Les Européens ont sanctionné lundi pour la première fois la Chine pour la persécution des musulmans Ouïghours dans la région du Xinjiang, et Pékin a immédiatement riposté avec des sanctions contre une dizaine de personnalités européennes. Les ministres des Affaires étrangères de l’UE ont approuvé l’inscription de quatre dirigeants et d’une entité de la région chinoise du Xinjiang sur la liste des sanctions pour les violation des droits de l’homme créée en décembre 2020.
« Ce nouveau dispositif avait été utilisé en février contre la Russie pour l’affaire Navalny », a expliqué le chef de la diplomatie française Jean-Yves le Drian à son arrivée pour une réunion avec ses homologues à Bruxelles. Les sanctions européennes consistent en une interdiction de se rendre dans l’UE et un gel des avoirs détenus dans l’Union européenne. Pékin a répliqué en sanctionnant dix personnalités européennes, dont plusieurs élus du Parlement européen, accusés « de porter gravement atteinte à la souveraineté et aux intérêts de la Chine et de propager des mensonges et de la désinformation ».
Les Européens et leurs familles seront interdits de séjour en Chine, à Hong Kong et Macao.
Ca fait froid dans le dos
La mesure concerne également le Comité Politique et de sécurité, une instance réunissant les ambassadeurs des Etats membres à Bruxelles qui a préparé les sanctions. Le gouvernement néerlandais a convoqué lundi l’ambassadeur de Chine aux Pays-Bas pour protester contre la mesure. La ministre belge des Affaires étrangères Sophie Wilmès a dénoncé la décision chinoise et annoncé des consultations avec ses homologues européens. « C’est terrible. Ca fait froid dans le dos de constater qu’un régime dictatorial peut s’en prendre ainsi à un parlement et à sa famille« , a déclaré à l’AFP l’une des personnalités sanctionnées, le député belge Samuel Cogolati. « Ces intimidations, ces menaces, ne nous arrêteront pas, bien au contraire! Elles renforcent notre détermination à lutter pour la démocratie à Hong Kong, au Tibet ou au Xinjiang où on voit que les camps de concentration se développent pour enfermer les Ouïghours », a-t-il affirmé.

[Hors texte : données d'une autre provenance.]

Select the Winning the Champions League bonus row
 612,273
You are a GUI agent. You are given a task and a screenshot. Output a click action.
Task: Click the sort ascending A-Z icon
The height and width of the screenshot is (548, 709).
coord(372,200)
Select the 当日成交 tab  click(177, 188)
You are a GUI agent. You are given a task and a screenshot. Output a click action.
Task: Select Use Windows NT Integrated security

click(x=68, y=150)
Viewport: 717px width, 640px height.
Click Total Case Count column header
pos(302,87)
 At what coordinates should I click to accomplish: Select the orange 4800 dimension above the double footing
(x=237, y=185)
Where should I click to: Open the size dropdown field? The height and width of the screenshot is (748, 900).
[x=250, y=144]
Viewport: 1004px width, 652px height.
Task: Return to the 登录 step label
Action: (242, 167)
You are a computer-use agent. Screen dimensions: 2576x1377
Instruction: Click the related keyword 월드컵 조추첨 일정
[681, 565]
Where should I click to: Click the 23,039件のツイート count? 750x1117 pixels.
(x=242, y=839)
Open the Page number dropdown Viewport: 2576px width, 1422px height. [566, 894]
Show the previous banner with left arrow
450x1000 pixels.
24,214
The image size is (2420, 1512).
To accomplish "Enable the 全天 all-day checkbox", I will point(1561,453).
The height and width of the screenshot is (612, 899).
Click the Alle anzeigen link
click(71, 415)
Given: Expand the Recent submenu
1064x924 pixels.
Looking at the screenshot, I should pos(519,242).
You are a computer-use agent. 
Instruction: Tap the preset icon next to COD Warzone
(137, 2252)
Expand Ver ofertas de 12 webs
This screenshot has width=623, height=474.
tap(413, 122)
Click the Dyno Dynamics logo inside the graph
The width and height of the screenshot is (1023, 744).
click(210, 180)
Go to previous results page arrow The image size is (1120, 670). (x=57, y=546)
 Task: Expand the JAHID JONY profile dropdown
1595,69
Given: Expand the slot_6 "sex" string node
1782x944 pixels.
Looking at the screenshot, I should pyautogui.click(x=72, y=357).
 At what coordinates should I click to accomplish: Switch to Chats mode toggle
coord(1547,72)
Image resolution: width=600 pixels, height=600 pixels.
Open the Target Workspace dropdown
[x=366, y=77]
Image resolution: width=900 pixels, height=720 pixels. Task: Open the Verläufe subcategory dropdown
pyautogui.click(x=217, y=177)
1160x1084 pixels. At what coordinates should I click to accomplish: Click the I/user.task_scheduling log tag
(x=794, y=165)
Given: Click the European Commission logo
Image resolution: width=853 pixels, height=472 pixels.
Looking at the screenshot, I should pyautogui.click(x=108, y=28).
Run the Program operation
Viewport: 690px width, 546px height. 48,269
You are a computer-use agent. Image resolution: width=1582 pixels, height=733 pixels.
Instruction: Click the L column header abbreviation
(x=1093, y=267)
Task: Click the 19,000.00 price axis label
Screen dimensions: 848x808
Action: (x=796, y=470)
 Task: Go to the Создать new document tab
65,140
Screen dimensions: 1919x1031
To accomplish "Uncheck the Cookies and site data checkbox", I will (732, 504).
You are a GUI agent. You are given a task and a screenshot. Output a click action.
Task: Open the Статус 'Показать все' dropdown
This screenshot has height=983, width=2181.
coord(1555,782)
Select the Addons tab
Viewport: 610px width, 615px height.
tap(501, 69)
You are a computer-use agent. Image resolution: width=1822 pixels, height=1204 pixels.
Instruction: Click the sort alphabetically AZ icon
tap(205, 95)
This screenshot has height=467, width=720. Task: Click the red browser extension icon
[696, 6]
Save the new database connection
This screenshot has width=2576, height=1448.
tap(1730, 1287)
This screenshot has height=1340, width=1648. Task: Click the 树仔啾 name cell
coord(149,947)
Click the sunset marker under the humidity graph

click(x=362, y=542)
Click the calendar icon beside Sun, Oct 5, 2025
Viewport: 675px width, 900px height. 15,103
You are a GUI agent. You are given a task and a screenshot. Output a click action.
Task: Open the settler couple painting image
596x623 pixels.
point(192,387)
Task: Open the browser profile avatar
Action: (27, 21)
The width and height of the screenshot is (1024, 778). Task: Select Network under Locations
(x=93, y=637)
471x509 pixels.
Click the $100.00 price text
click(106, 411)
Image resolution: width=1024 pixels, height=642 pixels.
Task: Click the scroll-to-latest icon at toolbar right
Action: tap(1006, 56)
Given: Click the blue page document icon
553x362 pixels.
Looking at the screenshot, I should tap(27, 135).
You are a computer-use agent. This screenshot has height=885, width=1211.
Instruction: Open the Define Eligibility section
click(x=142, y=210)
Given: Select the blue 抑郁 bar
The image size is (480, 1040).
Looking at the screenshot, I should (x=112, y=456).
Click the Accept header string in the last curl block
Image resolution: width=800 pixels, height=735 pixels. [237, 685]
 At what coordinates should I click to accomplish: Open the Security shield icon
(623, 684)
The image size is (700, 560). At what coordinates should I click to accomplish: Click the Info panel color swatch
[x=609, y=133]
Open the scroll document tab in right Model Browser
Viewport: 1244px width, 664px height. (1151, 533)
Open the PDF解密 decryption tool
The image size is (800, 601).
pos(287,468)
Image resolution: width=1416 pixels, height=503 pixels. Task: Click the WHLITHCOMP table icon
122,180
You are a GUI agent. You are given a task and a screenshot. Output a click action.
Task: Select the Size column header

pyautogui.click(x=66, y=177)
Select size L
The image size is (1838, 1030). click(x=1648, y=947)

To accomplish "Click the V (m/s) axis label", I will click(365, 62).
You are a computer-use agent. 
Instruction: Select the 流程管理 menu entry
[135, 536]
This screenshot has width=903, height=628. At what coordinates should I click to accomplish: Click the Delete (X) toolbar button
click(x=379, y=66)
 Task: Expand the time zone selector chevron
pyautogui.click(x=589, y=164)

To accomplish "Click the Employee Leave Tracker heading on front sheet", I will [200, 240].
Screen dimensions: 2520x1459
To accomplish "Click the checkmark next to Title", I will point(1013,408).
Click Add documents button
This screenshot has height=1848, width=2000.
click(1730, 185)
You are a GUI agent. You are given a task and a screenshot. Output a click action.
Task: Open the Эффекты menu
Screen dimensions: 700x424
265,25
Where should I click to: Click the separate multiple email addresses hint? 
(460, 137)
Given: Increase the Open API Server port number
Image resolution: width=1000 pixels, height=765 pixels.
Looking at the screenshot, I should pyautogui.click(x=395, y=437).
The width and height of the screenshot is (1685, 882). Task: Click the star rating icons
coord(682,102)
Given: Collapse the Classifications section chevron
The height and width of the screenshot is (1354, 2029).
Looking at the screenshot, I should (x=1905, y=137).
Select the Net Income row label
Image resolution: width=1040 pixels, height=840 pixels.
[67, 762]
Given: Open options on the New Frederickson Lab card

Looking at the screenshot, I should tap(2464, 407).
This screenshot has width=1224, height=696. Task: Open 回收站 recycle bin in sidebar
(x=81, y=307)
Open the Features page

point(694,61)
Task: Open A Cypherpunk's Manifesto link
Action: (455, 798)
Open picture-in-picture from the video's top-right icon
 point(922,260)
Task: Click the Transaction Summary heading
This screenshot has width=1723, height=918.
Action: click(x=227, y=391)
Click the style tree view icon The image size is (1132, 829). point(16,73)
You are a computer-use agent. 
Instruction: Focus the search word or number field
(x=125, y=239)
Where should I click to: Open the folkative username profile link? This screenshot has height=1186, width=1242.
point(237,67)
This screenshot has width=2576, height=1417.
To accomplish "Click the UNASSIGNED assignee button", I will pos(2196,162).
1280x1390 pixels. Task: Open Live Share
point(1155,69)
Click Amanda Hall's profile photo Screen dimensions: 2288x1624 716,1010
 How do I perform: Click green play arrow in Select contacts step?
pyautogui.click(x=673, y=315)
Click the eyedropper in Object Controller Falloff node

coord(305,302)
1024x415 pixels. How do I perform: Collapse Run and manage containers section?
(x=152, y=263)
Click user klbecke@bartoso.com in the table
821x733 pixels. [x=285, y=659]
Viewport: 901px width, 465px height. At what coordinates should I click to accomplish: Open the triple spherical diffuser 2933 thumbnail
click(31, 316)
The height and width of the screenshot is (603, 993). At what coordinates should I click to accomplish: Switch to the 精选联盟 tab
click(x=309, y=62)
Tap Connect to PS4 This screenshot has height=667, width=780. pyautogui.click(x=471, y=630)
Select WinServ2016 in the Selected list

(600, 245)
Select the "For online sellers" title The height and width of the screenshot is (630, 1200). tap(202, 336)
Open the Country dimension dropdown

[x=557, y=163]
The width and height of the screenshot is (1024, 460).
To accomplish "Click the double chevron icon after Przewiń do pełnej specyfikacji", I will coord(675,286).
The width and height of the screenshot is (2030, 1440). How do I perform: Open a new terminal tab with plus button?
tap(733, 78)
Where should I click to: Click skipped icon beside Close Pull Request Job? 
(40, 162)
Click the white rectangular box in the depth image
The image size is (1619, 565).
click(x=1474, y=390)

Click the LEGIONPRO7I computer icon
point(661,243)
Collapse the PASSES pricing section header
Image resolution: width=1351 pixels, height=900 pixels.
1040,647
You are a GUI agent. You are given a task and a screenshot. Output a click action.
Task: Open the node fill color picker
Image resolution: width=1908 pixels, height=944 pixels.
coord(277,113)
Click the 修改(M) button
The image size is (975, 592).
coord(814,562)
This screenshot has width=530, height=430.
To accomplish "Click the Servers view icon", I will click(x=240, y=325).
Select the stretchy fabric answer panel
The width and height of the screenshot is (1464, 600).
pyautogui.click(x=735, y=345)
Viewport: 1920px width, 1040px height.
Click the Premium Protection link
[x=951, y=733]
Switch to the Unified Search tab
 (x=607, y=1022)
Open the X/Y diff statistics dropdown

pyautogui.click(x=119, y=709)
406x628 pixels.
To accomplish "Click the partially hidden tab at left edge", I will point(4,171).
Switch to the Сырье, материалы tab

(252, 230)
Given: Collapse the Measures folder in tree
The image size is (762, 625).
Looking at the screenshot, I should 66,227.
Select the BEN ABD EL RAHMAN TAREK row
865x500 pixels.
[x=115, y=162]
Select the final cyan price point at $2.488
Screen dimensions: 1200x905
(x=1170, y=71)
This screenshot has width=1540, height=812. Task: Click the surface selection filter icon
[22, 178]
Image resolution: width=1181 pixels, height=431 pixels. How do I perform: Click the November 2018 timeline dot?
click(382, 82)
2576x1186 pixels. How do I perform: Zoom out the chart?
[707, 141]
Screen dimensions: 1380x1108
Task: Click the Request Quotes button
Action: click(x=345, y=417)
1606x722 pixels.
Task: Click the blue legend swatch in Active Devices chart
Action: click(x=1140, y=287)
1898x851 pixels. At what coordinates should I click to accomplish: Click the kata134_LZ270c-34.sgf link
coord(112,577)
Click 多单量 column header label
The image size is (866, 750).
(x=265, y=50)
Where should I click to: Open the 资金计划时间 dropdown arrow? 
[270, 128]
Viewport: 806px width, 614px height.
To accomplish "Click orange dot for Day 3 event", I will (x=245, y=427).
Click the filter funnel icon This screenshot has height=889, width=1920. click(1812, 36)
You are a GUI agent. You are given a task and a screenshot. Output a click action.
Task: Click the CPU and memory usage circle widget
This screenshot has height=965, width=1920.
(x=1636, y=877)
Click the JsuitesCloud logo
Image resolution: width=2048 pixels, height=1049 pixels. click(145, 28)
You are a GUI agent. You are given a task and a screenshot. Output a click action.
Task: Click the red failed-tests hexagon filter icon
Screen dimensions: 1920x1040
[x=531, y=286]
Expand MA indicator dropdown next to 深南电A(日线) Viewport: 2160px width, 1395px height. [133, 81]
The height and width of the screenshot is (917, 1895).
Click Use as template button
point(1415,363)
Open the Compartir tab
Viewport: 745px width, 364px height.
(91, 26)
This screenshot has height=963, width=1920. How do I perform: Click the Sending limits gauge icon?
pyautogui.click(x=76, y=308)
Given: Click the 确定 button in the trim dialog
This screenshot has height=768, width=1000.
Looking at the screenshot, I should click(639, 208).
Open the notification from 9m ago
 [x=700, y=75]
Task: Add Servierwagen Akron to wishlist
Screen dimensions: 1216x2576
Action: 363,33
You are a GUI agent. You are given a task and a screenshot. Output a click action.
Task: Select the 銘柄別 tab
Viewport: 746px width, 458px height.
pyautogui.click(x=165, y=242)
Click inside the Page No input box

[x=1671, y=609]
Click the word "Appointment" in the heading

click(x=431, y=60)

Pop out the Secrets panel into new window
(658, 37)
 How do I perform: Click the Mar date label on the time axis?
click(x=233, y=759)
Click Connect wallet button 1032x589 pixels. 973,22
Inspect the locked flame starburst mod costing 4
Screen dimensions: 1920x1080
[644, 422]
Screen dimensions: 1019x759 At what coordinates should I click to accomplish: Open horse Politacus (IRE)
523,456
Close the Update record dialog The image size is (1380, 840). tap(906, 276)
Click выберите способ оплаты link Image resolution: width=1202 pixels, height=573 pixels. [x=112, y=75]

« Il est temps de briser un silence européen qui a trop duré, un silence qui est devenu complice avec le temps« , a-t-il conclu.
« Ma légion d’honneur »
L’eurodéputé français Raphaël Glucksmann (Renew-libéral), qui s’est engagé dans la défense des Ouïghours, s’est pour sa part déclaré flatté par la décision des autorités chinoise. « J’apprends que je suis visé par les sanctions chinoises, banni du territoire chinois (ainsi que toute ma famille!) et interdit de tout contact avec les institutions officielles et entreprises chinoises pour ma défense du peuple Ouïghour: c’est ma légion d’honneur« , a-t-il affirmé dans un message sur son compte twitter.
« L’escalade de la réponse de la Chine aux sanctions en matière de droits de l’homme imposées par l’UE est ridicule. La Chine parvient à monter les quatre principaux groupes politiques du Parlement européen contre elle en une seule action« , a commenté un autre sanctionné, l’eurodéputé allemand Vert Reinhard Butikofer. « Pékin ne peut pas sérieusement croire qu’elle se fait une faveur. C’est comme le dit le proverbe chinois : la pierre qu’ils ont soulevée leur retombera sur les pieds », a-t-il averti.
« Cela rend naturellement le dialogue avec les représentants de la République populaire plus difficile et plus lourd, ce que je trouve regrettable », a affirmé son compatriote, Michael Gahler, élu européen de la CDU, le parti de la chancelière Angela Merkel.
« Je soupçonne que ma présidence des groupes d’amitié de Taïwan au Parlement européen a joué un certain rôle dans la décision prise à Pékin« , a-t-il estimé.
Pékin avait mis en garde les Européens. « Je tiens à souligner que les sanctions sont une confrontation. Des sanctions fondées sur des mensonges pourraient être interprétées comme une atteinte délibérée à la sécurité et au développement de la Chine », avait averti la semaine dernière l’ambassadeur de la Chine après de l’UE, Zhang Ming.
« Nous voulons, nous avons besoin, nous voulons le dialogue et non la confrontation« , avait-il assuré.